## TASK INSTRUCTIONS:
Output each entry verbatim.
===============
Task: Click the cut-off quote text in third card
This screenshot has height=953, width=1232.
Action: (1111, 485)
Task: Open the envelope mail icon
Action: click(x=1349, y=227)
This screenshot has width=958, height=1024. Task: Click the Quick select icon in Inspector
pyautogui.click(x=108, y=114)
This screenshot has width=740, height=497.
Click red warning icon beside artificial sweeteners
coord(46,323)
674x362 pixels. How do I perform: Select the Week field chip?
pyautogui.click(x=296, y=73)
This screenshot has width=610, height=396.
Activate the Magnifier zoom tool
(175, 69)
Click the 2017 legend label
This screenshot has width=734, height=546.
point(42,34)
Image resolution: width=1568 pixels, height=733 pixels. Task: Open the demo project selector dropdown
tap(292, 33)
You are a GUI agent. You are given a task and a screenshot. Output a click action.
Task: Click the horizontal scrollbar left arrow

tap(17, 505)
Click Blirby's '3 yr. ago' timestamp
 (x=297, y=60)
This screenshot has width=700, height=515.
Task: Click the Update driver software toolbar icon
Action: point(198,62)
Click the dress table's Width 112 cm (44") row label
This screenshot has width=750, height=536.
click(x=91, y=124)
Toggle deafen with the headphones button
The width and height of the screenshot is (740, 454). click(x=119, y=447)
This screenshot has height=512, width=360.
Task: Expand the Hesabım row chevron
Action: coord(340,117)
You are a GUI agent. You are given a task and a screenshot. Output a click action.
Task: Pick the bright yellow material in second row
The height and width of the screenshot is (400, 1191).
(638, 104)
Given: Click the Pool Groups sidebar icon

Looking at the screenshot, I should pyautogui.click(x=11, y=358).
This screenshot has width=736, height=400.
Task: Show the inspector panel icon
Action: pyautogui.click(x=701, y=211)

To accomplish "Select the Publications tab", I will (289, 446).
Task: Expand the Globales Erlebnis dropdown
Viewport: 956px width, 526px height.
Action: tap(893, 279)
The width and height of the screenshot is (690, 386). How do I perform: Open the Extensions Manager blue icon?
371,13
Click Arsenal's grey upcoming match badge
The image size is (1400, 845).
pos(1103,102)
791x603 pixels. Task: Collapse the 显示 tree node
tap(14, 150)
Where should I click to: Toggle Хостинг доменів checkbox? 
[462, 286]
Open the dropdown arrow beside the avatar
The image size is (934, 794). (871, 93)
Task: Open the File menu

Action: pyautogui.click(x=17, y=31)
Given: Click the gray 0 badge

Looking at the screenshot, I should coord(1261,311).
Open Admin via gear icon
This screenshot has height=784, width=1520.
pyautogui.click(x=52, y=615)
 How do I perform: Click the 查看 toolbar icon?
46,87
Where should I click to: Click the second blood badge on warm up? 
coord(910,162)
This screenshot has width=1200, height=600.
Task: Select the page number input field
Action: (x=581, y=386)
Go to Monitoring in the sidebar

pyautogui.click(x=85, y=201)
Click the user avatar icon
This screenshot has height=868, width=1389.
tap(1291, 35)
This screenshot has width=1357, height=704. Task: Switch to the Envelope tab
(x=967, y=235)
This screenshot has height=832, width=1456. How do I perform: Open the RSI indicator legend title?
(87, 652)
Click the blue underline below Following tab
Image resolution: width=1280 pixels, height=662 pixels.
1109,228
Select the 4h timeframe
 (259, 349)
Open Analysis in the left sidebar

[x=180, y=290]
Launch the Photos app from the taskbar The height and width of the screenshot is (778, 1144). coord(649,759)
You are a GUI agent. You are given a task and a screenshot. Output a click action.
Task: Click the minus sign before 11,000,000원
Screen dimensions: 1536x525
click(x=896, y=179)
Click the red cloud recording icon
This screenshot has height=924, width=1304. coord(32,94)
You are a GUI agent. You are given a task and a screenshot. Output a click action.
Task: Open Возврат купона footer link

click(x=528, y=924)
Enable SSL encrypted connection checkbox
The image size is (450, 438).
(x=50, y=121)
===============
## SOLUTION TO THIS EXERCISE:
Task: Click the cut-off quote text in third card
This screenshot has height=953, width=1232.
Action: (1111, 485)
Task: Open the envelope mail icon
Action: click(x=1349, y=227)
This screenshot has width=958, height=1024. Task: Click the Quick select icon in Inspector
pyautogui.click(x=108, y=114)
This screenshot has width=740, height=497.
Click red warning icon beside artificial sweeteners
coord(46,323)
674x362 pixels. How do I perform: Select the Week field chip?
pyautogui.click(x=296, y=73)
This screenshot has width=610, height=396.
Activate the Magnifier zoom tool
(175, 69)
Click the 2017 legend label
This screenshot has width=734, height=546.
point(42,34)
Image resolution: width=1568 pixels, height=733 pixels. Task: Open the demo project selector dropdown
tap(292, 33)
You are a GUI agent. You are given a task and a screenshot. Output a click action.
Task: Click the horizontal scrollbar left arrow

tap(17, 505)
Click Blirby's '3 yr. ago' timestamp
 (x=297, y=60)
This screenshot has width=700, height=515.
Task: Click the Update driver software toolbar icon
Action: point(198,62)
Click the dress table's Width 112 cm (44") row label
This screenshot has width=750, height=536.
click(x=91, y=124)
Toggle deafen with the headphones button
The width and height of the screenshot is (740, 454). click(x=119, y=447)
This screenshot has height=512, width=360.
Task: Expand the Hesabım row chevron
Action: coord(340,117)
You are a GUI agent. You are given a task and a screenshot. Output a click action.
Task: Pick the bright yellow material in second row
The height and width of the screenshot is (400, 1191).
(638, 104)
Given: Click the Pool Groups sidebar icon

Looking at the screenshot, I should pyautogui.click(x=11, y=358).
This screenshot has width=736, height=400.
Task: Show the inspector panel icon
Action: pyautogui.click(x=701, y=211)

To accomplish "Select the Publications tab", I will (289, 446).
Task: Expand the Globales Erlebnis dropdown
Viewport: 956px width, 526px height.
Action: tap(893, 279)
The width and height of the screenshot is (690, 386). How do I perform: Open the Extensions Manager blue icon?
371,13
Click Arsenal's grey upcoming match badge
The image size is (1400, 845).
pos(1103,102)
791x603 pixels. Task: Collapse the 显示 tree node
tap(14, 150)
Where should I click to: Toggle Хостинг доменів checkbox? 
[462, 286]
Open the dropdown arrow beside the avatar
The image size is (934, 794). (871, 93)
Task: Open the File menu

Action: pyautogui.click(x=17, y=31)
Given: Click the gray 0 badge

Looking at the screenshot, I should coord(1261,311).
Open Admin via gear icon
This screenshot has height=784, width=1520.
pyautogui.click(x=52, y=615)
 How do I perform: Click the 查看 toolbar icon?
46,87
Where should I click to: Click the second blood badge on warm up? 
coord(910,162)
This screenshot has width=1200, height=600.
Task: Select the page number input field
Action: (x=581, y=386)
Go to Monitoring in the sidebar

pyautogui.click(x=85, y=201)
Click the user avatar icon
This screenshot has height=868, width=1389.
tap(1291, 35)
This screenshot has width=1357, height=704. Task: Switch to the Envelope tab
(x=967, y=235)
This screenshot has height=832, width=1456. How do I perform: Open the RSI indicator legend title?
(87, 652)
Click the blue underline below Following tab
Image resolution: width=1280 pixels, height=662 pixels.
1109,228
Select the 4h timeframe
 (259, 349)
Open Analysis in the left sidebar

[x=180, y=290]
Launch the Photos app from the taskbar The height and width of the screenshot is (778, 1144). coord(649,759)
You are a GUI agent. You are given a task and a screenshot. Output a click action.
Task: Click the minus sign before 11,000,000원
Screen dimensions: 1536x525
click(x=896, y=179)
Click the red cloud recording icon
This screenshot has height=924, width=1304. coord(32,94)
You are a GUI agent. You are given a task and a screenshot. Output a click action.
Task: Open Возврат купона footer link

click(x=528, y=924)
Enable SSL encrypted connection checkbox
The image size is (450, 438).
(x=50, y=121)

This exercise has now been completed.